Infested has been getting some good reviews. People are saying that it’s not only a great creature feature but also a social commentary on racism in France.

According to IMDb: Writer/director Sébastien Vanicek was looking for ideas around the discrimination faced by black and Arab-looking people in France, and that led him to spiders, which are rarely welcome in homes; whenever they’re spotted, they’re swatted. As everyone in the story (people and spiders) is treated like vermin by society, the title came to him naturally.

Shudder has become the gold standard for streaming horror content. Since 2016, the service has been offering fans an expansive library of genre movies. in 2017, they began to stream exclusive content.

Since then Shudder has become a powerhouse in the film festival circuit, buying distribution rights to movies, or just producing some of their own. Just like Netflix, they give a film a short theatrical run before adding it to their library exclusively for subscribers.

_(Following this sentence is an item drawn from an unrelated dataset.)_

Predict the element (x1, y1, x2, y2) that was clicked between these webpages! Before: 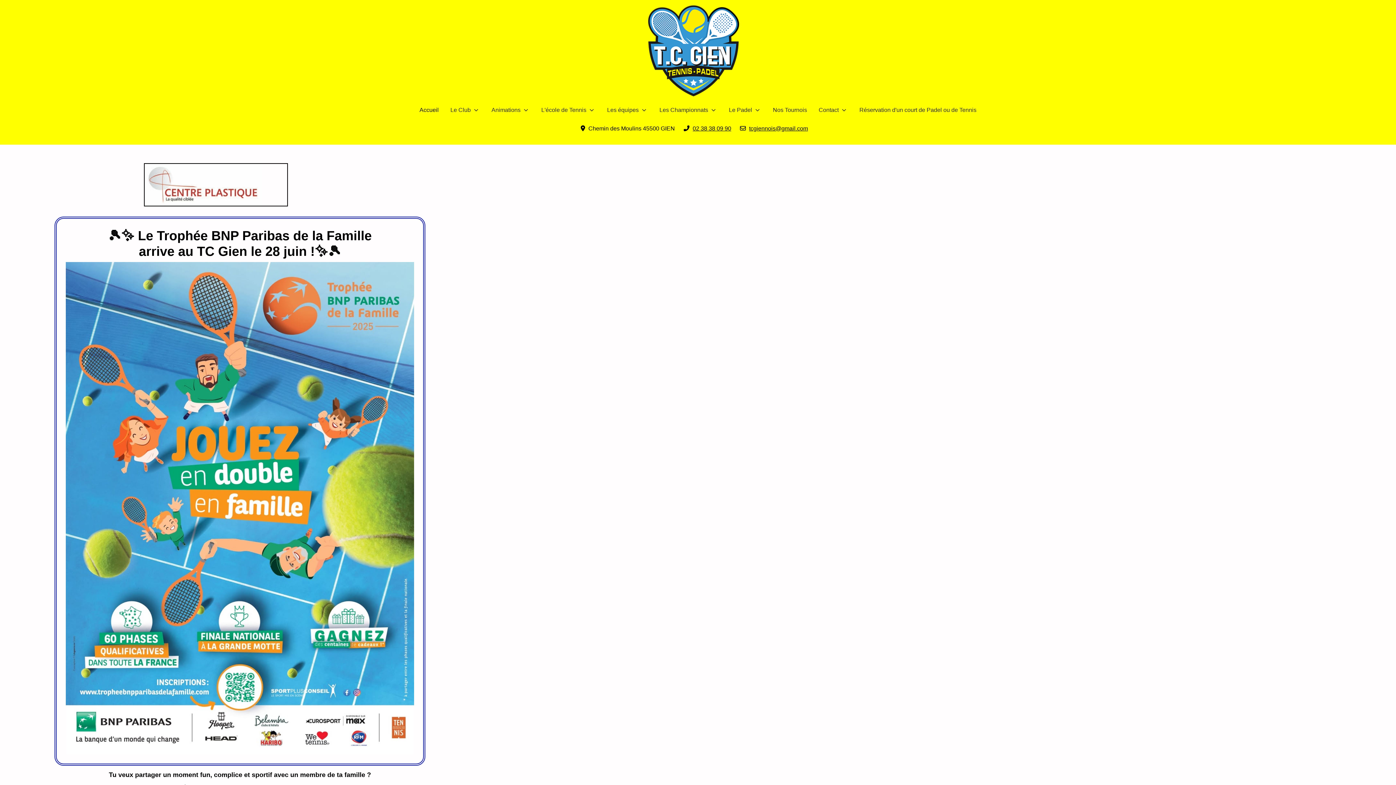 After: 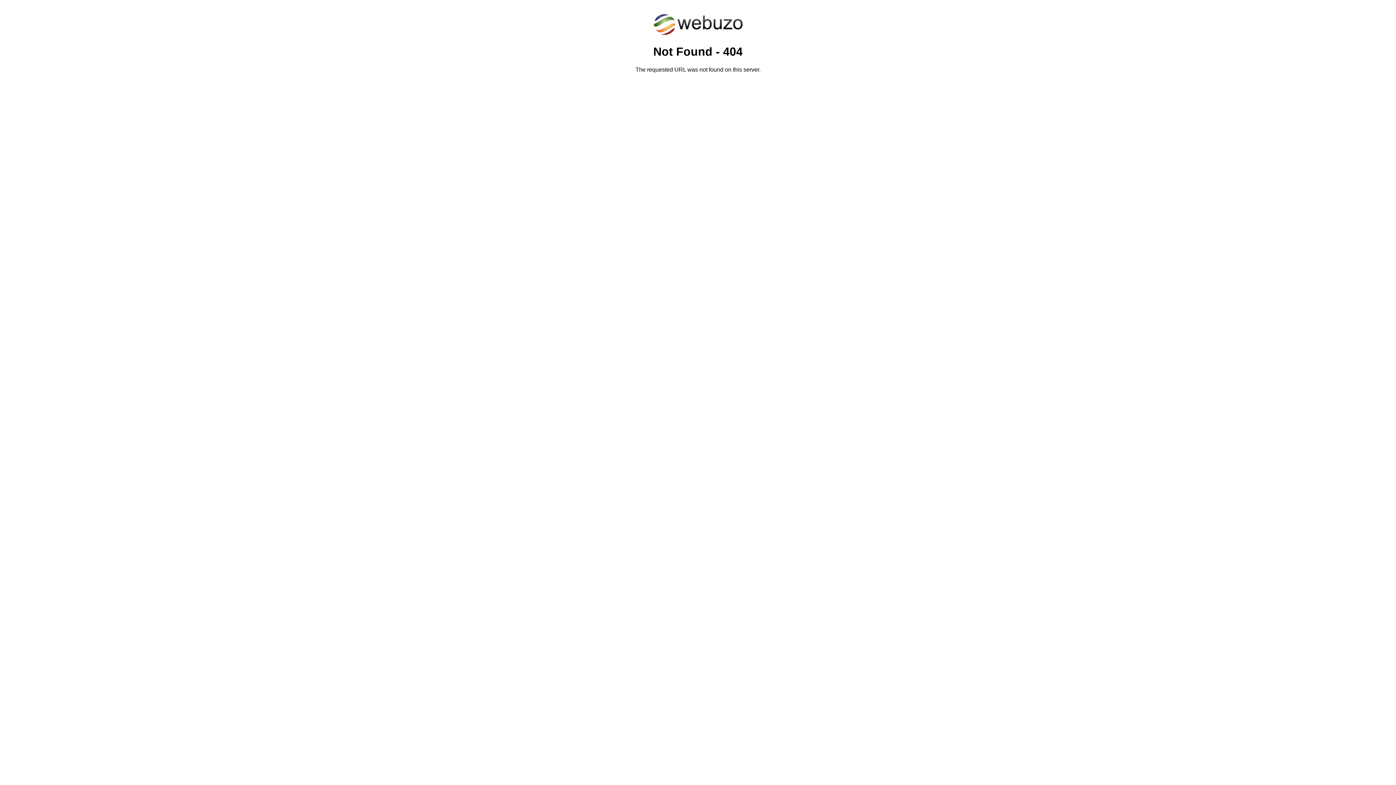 Action: bbox: (144, 181, 261, 187)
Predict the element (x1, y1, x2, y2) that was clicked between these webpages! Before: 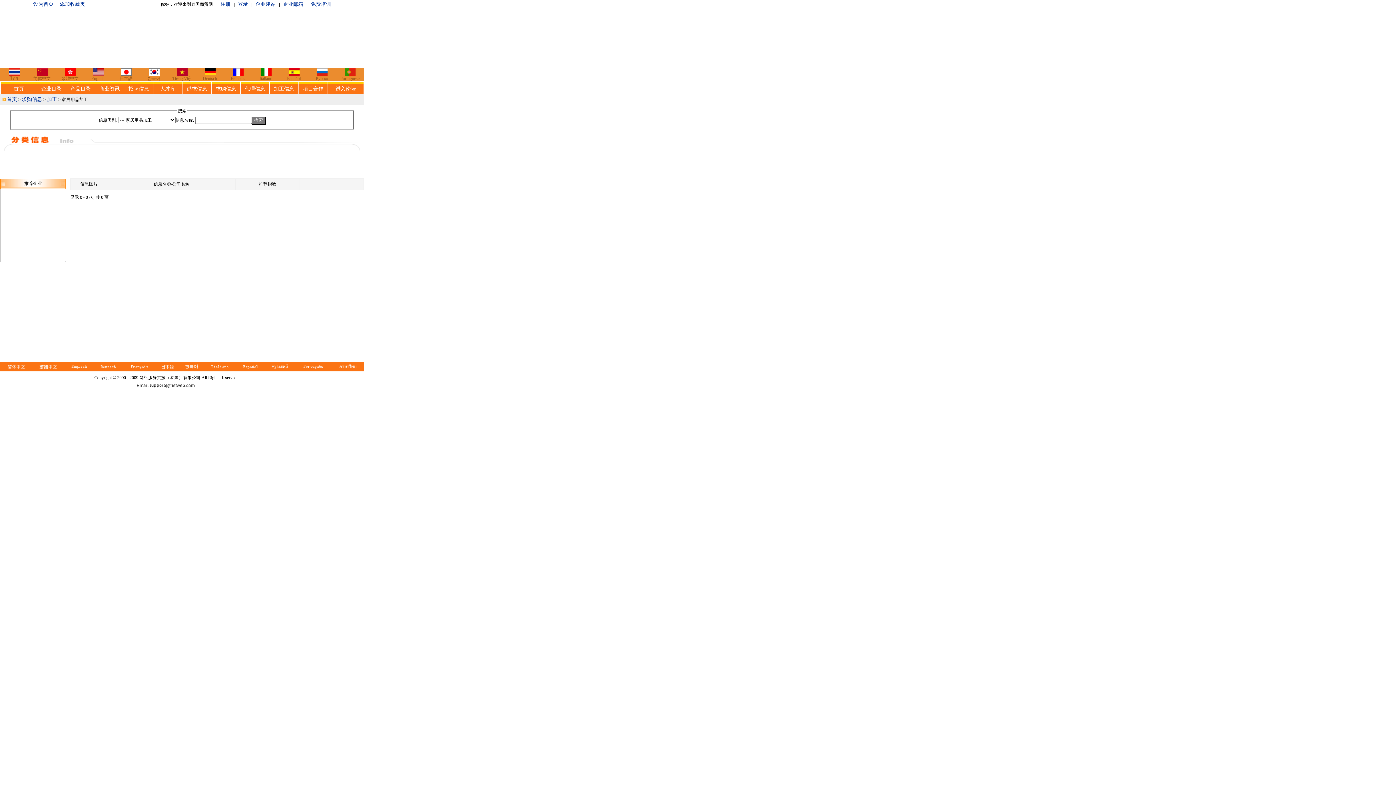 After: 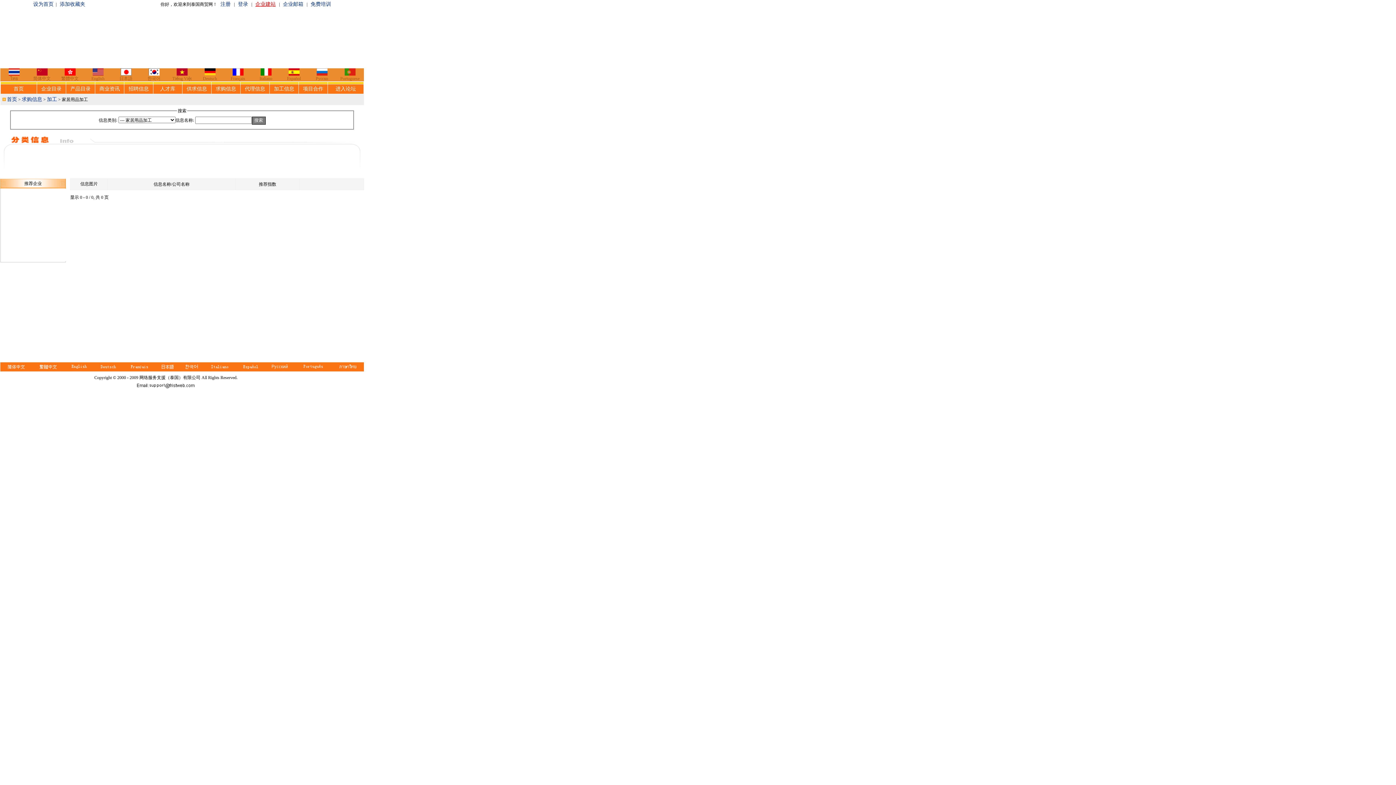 Action: bbox: (255, 1, 275, 6) label: 企业建站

Late Night With the Devil is a great example. It was released theatrically on March 22 and will begin streaming on the platform starting April 19.

While not getting the same buzz as Late Night, Infested is a festival favorite and many have said if you suffer from arachnophobia, you might want to take heed before watching it.

Infested

According to the synopsis, our main character, Kalib is turning 30 and dealing with some family issues. “He’s fighting with his sister over an inheritance and has cut ties with his best friend. Fascinated by exotic animals, he finds a venomous spider in a shop and brings it back to his apartment. It only takes a moment for the spider to escape and reproduce, turning the whole building into a dreadful web trap. The only option for Kaleb and his friends is to find a way out and survive.”

The film will be available to watch on Shudder starting April 26.